TASK: Each line in the entries below that holds the string "agent" must be copied.

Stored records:
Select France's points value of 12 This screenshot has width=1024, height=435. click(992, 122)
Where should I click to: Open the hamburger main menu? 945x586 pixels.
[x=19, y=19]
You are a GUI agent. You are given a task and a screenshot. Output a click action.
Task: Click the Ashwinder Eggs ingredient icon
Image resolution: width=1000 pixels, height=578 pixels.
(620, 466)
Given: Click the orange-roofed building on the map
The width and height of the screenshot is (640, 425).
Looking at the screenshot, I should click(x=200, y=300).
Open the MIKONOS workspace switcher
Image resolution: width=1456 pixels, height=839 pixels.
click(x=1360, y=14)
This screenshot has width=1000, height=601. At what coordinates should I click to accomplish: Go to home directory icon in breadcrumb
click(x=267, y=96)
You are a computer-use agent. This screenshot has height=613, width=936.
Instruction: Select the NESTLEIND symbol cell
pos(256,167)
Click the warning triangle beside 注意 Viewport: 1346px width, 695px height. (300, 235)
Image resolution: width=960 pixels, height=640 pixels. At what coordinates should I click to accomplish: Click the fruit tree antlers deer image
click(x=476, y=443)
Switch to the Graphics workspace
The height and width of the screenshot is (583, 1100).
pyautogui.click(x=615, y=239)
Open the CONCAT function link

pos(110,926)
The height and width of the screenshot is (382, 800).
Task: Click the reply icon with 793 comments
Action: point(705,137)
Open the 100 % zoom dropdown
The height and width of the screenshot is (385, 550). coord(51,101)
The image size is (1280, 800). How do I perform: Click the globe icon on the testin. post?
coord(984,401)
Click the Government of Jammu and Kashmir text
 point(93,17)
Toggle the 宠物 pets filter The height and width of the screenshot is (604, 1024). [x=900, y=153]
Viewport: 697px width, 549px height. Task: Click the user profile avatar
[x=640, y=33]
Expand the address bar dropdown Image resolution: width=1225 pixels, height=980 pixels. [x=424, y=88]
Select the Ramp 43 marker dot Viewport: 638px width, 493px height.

ANSWER FOR THE TASK:
You are a GUI agent. You are given a task and a screenshot. Output a click action.
You are a computer-use agent. This screenshot has height=613, width=936.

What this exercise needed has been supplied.